> [Written problem] Could you update the part of the items that opens with the line containing "Screen dimensions: 865x925" and closes with the line containing "(x=535, y=96)" by putting "Unfold" wherever "Expand" appears and leaving everything else unchanged?

> [The data]
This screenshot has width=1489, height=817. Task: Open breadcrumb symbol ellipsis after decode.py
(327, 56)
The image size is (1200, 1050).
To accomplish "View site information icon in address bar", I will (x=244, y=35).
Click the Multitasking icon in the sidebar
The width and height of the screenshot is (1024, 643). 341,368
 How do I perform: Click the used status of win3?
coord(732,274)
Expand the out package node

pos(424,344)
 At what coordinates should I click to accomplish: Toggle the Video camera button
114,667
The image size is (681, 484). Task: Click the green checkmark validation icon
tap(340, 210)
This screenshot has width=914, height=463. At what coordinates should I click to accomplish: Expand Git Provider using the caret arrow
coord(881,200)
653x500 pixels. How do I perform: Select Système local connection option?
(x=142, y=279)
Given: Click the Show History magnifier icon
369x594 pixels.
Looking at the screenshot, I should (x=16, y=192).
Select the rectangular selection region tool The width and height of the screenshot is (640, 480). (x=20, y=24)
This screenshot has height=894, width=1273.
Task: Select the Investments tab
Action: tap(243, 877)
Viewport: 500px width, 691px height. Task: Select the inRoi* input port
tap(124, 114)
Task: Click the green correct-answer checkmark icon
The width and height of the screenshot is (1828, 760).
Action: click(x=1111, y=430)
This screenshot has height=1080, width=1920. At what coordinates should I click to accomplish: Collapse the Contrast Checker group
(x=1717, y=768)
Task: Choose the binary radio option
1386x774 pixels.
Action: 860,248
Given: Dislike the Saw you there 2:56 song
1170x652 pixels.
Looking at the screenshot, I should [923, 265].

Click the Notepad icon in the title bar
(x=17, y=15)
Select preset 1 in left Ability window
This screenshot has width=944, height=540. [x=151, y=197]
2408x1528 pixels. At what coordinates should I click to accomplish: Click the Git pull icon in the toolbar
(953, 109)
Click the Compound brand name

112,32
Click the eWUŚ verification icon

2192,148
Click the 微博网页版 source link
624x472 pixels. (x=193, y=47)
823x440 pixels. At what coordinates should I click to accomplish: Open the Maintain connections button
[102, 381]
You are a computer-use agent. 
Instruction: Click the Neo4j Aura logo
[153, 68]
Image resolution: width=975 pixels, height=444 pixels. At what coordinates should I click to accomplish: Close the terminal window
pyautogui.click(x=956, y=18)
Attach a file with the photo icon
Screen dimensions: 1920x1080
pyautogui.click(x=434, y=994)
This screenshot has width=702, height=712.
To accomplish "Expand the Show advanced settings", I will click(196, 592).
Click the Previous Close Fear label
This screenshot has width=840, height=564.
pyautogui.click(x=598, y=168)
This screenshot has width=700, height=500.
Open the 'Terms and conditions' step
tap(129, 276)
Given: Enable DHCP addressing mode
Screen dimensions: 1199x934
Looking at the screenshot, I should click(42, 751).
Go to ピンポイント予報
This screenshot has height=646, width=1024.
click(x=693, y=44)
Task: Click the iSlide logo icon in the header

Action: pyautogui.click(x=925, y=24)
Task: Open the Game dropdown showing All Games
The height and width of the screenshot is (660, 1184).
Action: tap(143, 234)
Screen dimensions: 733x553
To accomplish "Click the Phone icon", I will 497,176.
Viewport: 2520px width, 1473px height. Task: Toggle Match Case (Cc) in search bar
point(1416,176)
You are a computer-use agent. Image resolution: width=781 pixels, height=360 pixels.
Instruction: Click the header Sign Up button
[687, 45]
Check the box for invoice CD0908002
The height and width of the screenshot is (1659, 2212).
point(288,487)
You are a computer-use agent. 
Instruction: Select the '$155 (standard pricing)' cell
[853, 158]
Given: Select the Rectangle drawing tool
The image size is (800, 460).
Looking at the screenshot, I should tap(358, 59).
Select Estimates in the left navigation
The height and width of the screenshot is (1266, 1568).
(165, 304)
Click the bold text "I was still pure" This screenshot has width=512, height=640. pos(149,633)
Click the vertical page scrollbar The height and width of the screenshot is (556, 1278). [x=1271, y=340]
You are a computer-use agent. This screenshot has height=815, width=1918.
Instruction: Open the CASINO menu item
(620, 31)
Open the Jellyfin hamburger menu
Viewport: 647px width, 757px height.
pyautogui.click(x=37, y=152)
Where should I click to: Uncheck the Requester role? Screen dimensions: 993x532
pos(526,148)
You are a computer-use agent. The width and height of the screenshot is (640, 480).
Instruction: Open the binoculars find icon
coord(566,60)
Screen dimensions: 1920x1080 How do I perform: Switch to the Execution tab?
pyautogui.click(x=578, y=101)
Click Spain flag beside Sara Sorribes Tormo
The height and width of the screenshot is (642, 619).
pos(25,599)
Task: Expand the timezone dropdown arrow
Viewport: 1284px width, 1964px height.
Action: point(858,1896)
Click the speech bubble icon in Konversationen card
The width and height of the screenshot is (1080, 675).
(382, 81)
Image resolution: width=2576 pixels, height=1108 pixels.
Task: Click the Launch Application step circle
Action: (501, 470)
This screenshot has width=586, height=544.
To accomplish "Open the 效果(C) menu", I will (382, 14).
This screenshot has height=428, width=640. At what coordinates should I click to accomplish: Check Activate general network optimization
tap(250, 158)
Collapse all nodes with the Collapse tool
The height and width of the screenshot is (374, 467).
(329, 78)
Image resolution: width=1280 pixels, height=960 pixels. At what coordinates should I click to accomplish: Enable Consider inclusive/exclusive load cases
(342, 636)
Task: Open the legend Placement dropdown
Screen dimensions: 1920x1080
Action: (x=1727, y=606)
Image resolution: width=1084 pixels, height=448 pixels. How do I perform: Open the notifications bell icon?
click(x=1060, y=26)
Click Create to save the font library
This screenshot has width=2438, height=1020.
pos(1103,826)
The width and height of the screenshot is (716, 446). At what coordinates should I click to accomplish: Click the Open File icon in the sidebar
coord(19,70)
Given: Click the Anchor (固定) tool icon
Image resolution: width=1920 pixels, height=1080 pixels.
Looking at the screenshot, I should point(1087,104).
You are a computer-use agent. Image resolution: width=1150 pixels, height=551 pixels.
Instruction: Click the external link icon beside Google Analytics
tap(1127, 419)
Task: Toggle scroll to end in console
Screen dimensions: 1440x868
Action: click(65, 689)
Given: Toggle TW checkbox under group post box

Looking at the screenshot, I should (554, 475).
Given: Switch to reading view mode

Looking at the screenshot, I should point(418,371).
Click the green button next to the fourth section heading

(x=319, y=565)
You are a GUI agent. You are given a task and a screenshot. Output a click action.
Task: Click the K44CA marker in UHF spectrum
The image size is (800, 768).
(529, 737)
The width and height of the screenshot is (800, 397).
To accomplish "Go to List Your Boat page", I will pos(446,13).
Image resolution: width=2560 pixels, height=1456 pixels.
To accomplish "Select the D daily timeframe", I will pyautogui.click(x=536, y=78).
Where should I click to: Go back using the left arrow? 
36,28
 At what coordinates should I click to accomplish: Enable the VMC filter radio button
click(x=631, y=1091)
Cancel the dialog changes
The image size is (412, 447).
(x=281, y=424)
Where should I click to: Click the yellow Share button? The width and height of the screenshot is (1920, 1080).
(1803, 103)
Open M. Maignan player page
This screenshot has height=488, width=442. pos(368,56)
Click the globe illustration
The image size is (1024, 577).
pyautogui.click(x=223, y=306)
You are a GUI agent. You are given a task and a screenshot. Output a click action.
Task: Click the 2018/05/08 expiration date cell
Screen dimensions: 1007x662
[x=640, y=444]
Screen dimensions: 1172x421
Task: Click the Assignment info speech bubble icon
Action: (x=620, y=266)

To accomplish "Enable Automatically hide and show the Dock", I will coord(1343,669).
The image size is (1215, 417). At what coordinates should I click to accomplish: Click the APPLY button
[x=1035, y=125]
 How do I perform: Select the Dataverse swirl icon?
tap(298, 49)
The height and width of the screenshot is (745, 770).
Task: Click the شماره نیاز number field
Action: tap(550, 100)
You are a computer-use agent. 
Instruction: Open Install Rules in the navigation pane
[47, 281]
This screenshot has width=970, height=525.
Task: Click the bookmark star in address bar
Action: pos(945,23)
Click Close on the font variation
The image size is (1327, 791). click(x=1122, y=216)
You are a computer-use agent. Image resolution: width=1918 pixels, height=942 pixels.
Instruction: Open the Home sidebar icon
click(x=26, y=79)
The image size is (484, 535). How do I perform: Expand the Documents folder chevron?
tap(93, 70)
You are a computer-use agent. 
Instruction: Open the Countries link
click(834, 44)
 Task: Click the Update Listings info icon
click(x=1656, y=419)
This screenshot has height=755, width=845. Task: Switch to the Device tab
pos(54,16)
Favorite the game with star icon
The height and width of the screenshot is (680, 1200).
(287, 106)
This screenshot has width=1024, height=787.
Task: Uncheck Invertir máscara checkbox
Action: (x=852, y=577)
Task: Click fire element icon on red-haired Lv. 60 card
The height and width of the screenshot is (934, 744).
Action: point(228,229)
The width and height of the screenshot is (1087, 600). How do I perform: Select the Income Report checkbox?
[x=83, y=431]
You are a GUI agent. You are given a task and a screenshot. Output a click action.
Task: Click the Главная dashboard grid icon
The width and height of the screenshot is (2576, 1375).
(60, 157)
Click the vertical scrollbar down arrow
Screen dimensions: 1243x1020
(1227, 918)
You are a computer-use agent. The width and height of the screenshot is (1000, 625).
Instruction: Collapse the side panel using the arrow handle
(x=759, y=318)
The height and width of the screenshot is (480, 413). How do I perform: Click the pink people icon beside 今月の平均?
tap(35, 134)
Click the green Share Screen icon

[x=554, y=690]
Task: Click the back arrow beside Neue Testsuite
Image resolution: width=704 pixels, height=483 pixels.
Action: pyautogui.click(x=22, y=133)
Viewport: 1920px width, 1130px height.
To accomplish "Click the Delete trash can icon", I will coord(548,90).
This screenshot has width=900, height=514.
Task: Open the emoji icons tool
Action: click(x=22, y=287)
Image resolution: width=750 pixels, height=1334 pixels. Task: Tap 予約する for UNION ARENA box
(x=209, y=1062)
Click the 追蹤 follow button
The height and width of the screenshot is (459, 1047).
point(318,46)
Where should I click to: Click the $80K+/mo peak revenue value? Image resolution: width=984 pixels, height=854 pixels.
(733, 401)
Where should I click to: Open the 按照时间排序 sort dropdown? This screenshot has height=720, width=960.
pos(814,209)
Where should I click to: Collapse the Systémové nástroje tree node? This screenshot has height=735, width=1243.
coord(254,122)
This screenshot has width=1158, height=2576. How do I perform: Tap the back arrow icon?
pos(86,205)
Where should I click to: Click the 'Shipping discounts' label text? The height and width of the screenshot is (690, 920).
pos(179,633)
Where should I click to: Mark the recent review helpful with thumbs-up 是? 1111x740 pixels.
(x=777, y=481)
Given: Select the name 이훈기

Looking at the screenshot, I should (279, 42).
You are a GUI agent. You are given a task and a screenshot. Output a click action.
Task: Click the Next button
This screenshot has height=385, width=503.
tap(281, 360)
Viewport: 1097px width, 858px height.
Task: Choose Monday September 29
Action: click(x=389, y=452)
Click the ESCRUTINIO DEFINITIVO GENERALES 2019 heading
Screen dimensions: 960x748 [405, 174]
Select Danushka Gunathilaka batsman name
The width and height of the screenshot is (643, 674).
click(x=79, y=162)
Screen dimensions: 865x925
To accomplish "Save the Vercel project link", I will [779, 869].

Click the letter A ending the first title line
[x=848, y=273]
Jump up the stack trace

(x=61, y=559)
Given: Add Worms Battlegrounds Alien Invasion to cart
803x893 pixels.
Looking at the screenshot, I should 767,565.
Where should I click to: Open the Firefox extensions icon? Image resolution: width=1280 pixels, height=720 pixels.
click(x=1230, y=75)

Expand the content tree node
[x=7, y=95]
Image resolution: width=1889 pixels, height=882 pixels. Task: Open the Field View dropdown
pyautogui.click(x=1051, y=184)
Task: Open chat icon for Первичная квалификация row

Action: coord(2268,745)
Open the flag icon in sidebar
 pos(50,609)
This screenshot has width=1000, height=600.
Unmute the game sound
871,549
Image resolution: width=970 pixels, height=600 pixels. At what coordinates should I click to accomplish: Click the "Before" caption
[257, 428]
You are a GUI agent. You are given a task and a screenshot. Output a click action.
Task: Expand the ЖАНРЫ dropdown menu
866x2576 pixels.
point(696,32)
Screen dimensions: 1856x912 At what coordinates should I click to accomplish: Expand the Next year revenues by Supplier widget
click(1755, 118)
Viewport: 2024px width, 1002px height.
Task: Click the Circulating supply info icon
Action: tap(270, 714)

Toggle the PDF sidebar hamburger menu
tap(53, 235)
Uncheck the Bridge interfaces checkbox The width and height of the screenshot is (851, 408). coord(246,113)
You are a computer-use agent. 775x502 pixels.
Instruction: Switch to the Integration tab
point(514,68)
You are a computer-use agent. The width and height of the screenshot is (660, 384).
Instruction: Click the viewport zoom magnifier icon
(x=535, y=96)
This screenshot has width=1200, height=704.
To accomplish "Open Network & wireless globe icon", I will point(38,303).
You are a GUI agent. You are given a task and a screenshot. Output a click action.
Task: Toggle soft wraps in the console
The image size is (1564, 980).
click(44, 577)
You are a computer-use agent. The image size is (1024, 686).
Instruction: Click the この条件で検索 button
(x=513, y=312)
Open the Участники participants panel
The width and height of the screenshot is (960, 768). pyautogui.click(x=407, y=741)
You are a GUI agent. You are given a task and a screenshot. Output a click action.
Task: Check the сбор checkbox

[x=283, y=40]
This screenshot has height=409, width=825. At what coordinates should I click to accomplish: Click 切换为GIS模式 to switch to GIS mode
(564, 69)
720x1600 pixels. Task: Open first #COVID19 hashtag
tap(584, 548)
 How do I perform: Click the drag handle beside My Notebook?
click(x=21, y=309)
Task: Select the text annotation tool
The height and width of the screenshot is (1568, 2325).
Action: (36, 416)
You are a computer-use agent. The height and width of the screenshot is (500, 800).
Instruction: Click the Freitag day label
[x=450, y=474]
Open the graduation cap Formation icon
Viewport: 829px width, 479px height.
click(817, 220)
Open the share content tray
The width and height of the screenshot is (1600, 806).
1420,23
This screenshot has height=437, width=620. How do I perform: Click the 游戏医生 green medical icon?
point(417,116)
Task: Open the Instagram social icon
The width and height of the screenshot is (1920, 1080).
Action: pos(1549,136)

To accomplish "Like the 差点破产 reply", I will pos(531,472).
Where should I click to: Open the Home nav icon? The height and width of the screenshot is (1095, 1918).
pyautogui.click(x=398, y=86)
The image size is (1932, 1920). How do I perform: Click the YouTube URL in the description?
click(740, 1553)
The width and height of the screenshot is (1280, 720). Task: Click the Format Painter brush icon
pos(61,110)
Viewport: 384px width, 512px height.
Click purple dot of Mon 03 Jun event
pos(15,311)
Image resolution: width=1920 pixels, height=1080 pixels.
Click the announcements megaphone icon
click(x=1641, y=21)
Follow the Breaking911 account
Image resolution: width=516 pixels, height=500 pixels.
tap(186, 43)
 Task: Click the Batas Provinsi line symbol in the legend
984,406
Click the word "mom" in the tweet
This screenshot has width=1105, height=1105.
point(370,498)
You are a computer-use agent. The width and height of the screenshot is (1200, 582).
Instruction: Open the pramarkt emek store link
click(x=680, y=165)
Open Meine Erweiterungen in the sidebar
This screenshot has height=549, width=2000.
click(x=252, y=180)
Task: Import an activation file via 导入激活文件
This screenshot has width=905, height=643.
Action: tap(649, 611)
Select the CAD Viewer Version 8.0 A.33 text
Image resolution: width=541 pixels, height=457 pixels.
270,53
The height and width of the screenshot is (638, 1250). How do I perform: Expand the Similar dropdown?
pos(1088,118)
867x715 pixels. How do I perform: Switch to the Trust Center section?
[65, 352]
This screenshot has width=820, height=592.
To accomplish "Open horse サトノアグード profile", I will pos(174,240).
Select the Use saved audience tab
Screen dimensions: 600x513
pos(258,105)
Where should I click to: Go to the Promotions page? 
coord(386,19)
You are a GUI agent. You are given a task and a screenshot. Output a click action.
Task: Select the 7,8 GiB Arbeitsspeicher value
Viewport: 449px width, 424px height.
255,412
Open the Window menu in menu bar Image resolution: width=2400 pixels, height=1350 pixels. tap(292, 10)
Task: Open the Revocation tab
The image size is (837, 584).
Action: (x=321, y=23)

> [The answer]
Screen dimensions: 865x925
To accomplish "Save the Vercel project link", I will [779, 869].

Click the letter A ending the first title line
[x=848, y=273]
Jump up the stack trace

(x=61, y=559)
Given: Add Worms Battlegrounds Alien Invasion to cart
803x893 pixels.
Looking at the screenshot, I should 767,565.
Where should I click to: Open the Firefox extensions icon? Image resolution: width=1280 pixels, height=720 pixels.
click(x=1230, y=75)

Unfold the content tree node
[x=7, y=95]
Image resolution: width=1889 pixels, height=882 pixels. Task: Open the Field View dropdown
pyautogui.click(x=1051, y=184)
Task: Open chat icon for Первичная квалификация row

Action: coord(2268,745)
Open the flag icon in sidebar
 pos(50,609)
This screenshot has width=1000, height=600.
Unmute the game sound
871,549
Image resolution: width=970 pixels, height=600 pixels. At what coordinates should I click to accomplish: Click the "Before" caption
[257, 428]
You are a GUI agent. You are given a task and a screenshot. Output a click action.
Task: Unfold the ЖАНРЫ dropdown menu
866x2576 pixels.
point(696,32)
Screen dimensions: 1856x912 At what coordinates should I click to accomplish: Unfold the Next year revenues by Supplier widget
click(1755, 118)
Viewport: 2024px width, 1002px height.
Task: Click the Circulating supply info icon
Action: tap(270, 714)

Toggle the PDF sidebar hamburger menu
tap(53, 235)
Uncheck the Bridge interfaces checkbox The width and height of the screenshot is (851, 408). coord(246,113)
You are a computer-use agent. 775x502 pixels.
Instruction: Switch to the Integration tab
point(514,68)
You are a computer-use agent. The width and height of the screenshot is (660, 384).
Instruction: Click the viewport zoom magnifier icon
(x=535, y=96)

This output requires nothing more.